(Saved data entries)
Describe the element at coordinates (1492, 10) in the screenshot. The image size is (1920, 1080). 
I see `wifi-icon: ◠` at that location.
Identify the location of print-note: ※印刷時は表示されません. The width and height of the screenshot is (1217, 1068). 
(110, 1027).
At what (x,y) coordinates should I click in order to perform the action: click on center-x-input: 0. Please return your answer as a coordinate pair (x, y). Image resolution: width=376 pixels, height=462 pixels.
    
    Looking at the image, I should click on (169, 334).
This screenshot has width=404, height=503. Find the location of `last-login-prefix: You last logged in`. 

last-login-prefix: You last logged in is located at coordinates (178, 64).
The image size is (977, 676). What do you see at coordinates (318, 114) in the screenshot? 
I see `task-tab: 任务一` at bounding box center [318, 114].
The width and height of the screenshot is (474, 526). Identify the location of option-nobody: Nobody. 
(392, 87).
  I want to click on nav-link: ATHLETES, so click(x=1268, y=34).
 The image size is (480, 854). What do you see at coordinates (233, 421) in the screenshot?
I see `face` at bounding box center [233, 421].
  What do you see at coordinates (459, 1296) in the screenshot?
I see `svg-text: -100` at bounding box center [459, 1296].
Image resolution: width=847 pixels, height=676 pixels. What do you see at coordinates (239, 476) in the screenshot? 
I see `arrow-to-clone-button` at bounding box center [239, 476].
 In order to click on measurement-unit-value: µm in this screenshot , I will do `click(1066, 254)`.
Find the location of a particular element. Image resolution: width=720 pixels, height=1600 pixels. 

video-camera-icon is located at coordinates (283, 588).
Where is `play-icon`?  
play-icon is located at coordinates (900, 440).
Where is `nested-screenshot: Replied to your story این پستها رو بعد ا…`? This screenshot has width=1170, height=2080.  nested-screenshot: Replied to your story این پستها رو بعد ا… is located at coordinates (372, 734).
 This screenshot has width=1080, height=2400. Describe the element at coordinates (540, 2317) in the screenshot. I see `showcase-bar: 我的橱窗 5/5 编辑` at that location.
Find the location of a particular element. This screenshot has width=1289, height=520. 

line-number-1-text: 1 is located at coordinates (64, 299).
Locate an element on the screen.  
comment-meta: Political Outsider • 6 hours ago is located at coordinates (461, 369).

**Work task**
Reproduce the data above word for word, from start to finish.

**Response area**
Describe the element at coordinates (1492, 10) in the screenshot. The image size is (1920, 1080). 
I see `wifi-icon: ◠` at that location.
Identify the location of print-note: ※印刷時は表示されません. The width and height of the screenshot is (1217, 1068). 
(110, 1027).
At what (x,y) coordinates should I click in order to perform the action: click on center-x-input: 0. Please return your answer as a coordinate pair (x, y). Image resolution: width=376 pixels, height=462 pixels.
    
    Looking at the image, I should click on (169, 334).
This screenshot has width=404, height=503. Find the location of `last-login-prefix: You last logged in`. 

last-login-prefix: You last logged in is located at coordinates (178, 64).
The image size is (977, 676). What do you see at coordinates (318, 114) in the screenshot? 
I see `task-tab: 任务一` at bounding box center [318, 114].
The width and height of the screenshot is (474, 526). Identify the location of option-nobody: Nobody. 
(392, 87).
  I want to click on nav-link: ATHLETES, so click(x=1268, y=34).
 The image size is (480, 854). What do you see at coordinates (233, 421) in the screenshot?
I see `face` at bounding box center [233, 421].
  What do you see at coordinates (459, 1296) in the screenshot?
I see `svg-text: -100` at bounding box center [459, 1296].
Image resolution: width=847 pixels, height=676 pixels. What do you see at coordinates (239, 476) in the screenshot? 
I see `arrow-to-clone-button` at bounding box center [239, 476].
 In order to click on measurement-unit-value: µm in this screenshot , I will do `click(1066, 254)`.
Find the location of a particular element. Image resolution: width=720 pixels, height=1600 pixels. 

video-camera-icon is located at coordinates (283, 588).
Where is `play-icon`?  
play-icon is located at coordinates (900, 440).
Where is `nested-screenshot: Replied to your story این پستها رو بعد ا…`? This screenshot has width=1170, height=2080.  nested-screenshot: Replied to your story این پستها رو بعد ا… is located at coordinates (372, 734).
 This screenshot has width=1080, height=2400. Describe the element at coordinates (540, 2317) in the screenshot. I see `showcase-bar: 我的橱窗 5/5 编辑` at that location.
Find the location of a particular element. This screenshot has width=1289, height=520. 

line-number-1-text: 1 is located at coordinates (64, 299).
Locate an element on the screen.  
comment-meta: Political Outsider • 6 hours ago is located at coordinates (461, 369).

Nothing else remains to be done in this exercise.